We didn't quite get around to discussing the last section of our reading in Environmental Ethics yesterday, "Moving Around" in Hope Jahren's Story of More. She gets off some good lines. "If I have a single bias as the author of this book, it is that I hate cars... Because I hate cars more than the Devil hates Jesus, it does not make me happy to tell you that the world currently contains close to one billion passenger vehicles."
I don't feel quite so hostile to them myself, though my attitude took a big shift in that direction one chill night late in February 2018 when the I-24 commute I'd so long taken for granted nearly killed me. Well, not the commute per se, but a FedEx tractor trailer and a small passenger vehicle it swerved into my lane to miss.
It's true that more people die in cars than are murdered and commit suicide combined, each year. It's almost certainly true that autonomous vehicles will ameliorate that. But it's truer still that we'd be smart to ditch cars for public transport. 20% of us drive 45 minutes or more to work and home each way, each day (typically closer to an hour for me, 42 miles, Nashville to Murfreesboro). Polls consistently reveal that to be one of our greatest aggravations and sources of stress. Losing my daily commute during the pandemic, I confess, and "biking to work" (to Zoom)--like Henry walks to work--has been its silver lining.

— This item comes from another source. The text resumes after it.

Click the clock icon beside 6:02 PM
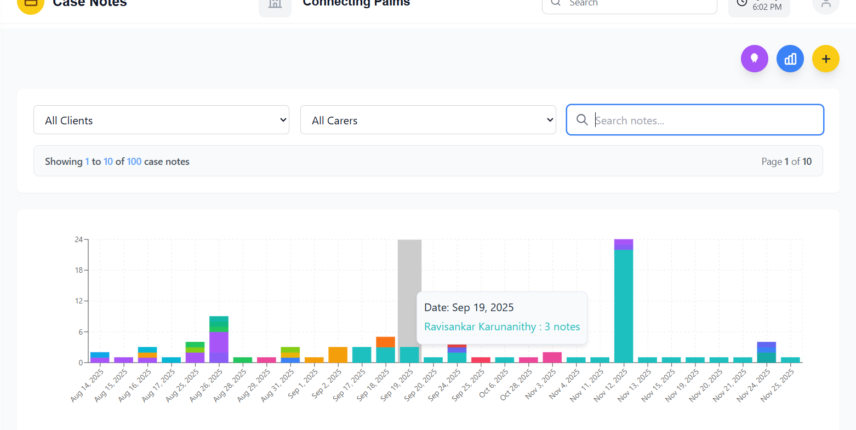Screen dimensions: 856x430 (x=742, y=3)
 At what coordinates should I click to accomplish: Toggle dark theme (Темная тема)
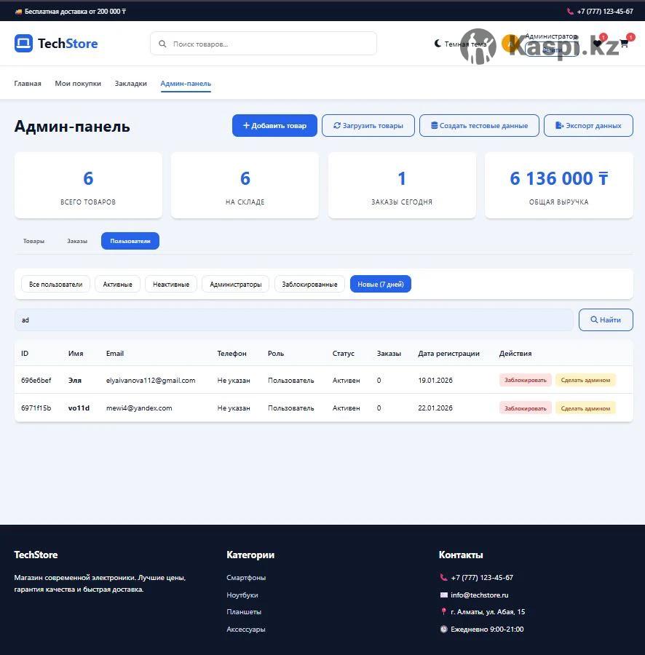pos(460,44)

Today, though, I'm looking forward to doing that commute so I can have lunch with my daughter and then Zoom from her balcony. Jahren complains that "most of what our cars do is take us away from the people we love, so that we can do the things that we have to do in order to buy more gas to put into our cars." Not today. Today my driving sentence is commuted. Today it'll be a pleasure.
I always want to go back in time and see what the 90s, 80s,and 70s look like and taste there hamburger,shake,fries plus drive the Chevrolet car,but I wasn't born yet. The past is the past. I rather walk then drive or even ride a bike and spend some time fishing with my uncle. The past is the past and life goes on in the world.